**SUPPLIED MATERIAL:**
= Beginning of Section =
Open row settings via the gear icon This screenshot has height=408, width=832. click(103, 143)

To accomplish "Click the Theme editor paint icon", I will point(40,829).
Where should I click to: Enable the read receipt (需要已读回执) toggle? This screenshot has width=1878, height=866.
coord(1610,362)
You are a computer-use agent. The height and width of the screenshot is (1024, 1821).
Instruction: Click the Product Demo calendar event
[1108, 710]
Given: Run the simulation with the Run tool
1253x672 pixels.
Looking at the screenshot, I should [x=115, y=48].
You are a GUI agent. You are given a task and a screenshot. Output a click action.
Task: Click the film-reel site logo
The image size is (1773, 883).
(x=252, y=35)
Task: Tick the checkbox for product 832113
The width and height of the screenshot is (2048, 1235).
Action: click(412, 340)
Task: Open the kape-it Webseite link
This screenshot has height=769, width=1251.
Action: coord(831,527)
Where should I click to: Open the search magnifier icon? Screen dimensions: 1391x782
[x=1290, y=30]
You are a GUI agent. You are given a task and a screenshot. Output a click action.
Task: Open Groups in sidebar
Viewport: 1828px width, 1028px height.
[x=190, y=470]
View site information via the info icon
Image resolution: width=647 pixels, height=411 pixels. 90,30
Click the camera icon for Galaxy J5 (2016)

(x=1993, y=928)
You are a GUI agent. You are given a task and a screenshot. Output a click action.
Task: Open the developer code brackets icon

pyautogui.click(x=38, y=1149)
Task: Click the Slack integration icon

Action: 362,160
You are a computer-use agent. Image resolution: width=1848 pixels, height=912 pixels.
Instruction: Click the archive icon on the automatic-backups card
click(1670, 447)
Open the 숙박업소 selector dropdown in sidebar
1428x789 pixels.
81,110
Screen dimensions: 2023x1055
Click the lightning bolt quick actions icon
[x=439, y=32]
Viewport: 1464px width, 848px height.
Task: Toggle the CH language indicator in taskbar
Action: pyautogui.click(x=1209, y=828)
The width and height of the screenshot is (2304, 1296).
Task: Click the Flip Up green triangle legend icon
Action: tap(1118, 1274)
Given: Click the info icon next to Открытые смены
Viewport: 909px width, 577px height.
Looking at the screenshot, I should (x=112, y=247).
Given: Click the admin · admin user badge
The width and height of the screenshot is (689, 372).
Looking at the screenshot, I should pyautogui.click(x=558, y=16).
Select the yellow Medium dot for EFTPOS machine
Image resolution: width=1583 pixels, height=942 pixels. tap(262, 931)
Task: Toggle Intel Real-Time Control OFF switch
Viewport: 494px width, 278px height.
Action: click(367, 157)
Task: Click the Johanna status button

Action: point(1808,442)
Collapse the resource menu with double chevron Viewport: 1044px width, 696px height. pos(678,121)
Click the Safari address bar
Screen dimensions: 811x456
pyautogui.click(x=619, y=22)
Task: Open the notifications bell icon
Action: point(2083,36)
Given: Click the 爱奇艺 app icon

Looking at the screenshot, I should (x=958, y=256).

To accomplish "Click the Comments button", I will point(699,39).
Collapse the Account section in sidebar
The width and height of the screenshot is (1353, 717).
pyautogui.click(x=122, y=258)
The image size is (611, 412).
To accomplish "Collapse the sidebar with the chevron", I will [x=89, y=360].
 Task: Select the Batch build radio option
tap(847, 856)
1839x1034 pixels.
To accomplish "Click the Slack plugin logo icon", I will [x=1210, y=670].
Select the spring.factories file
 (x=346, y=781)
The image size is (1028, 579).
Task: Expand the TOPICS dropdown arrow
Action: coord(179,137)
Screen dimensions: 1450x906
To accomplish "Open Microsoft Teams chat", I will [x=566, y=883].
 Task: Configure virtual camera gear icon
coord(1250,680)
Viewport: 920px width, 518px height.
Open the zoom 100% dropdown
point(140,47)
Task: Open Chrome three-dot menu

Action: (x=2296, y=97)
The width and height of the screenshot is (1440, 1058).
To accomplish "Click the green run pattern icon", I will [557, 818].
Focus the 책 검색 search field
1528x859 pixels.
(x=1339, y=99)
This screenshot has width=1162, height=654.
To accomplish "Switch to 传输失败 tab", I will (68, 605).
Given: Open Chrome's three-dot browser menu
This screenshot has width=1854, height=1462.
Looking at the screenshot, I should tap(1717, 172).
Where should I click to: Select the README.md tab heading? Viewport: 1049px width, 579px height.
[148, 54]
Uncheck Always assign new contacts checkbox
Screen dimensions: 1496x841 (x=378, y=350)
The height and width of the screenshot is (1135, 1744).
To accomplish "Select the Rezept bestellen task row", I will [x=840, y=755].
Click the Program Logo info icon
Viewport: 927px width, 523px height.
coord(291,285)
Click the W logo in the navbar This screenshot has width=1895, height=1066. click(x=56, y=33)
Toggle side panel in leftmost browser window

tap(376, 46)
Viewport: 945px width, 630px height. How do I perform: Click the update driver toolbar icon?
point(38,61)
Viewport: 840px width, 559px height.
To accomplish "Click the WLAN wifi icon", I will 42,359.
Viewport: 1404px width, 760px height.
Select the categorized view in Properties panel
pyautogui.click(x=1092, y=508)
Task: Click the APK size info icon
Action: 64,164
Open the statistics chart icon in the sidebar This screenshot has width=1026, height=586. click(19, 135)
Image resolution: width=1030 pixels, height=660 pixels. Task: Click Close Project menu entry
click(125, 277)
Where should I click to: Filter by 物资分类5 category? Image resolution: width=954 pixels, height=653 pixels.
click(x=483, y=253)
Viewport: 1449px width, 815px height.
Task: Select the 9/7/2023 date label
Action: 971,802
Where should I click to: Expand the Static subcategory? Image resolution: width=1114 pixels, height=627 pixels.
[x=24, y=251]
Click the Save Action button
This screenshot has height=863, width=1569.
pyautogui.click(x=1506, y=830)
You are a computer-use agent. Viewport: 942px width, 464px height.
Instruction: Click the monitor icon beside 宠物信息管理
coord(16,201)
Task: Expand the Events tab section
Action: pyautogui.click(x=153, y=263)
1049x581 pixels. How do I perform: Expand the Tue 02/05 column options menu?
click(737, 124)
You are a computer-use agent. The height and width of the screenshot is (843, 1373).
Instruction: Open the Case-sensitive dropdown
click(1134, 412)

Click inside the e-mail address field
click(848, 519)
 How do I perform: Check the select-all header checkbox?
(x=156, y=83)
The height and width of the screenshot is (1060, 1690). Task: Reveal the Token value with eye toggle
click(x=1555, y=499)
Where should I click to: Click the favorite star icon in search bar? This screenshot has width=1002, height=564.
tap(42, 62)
= End of Section =
**TASK OBJECTIVE:**
What lines above contain "chevron"? Copy them out.

**TASK RESULT:**
Collapse the resource menu with double chevron Viewport: 1044px width, 696px height. pos(678,121)
To accomplish "Collapse the sidebar with the chevron", I will [x=89, y=360].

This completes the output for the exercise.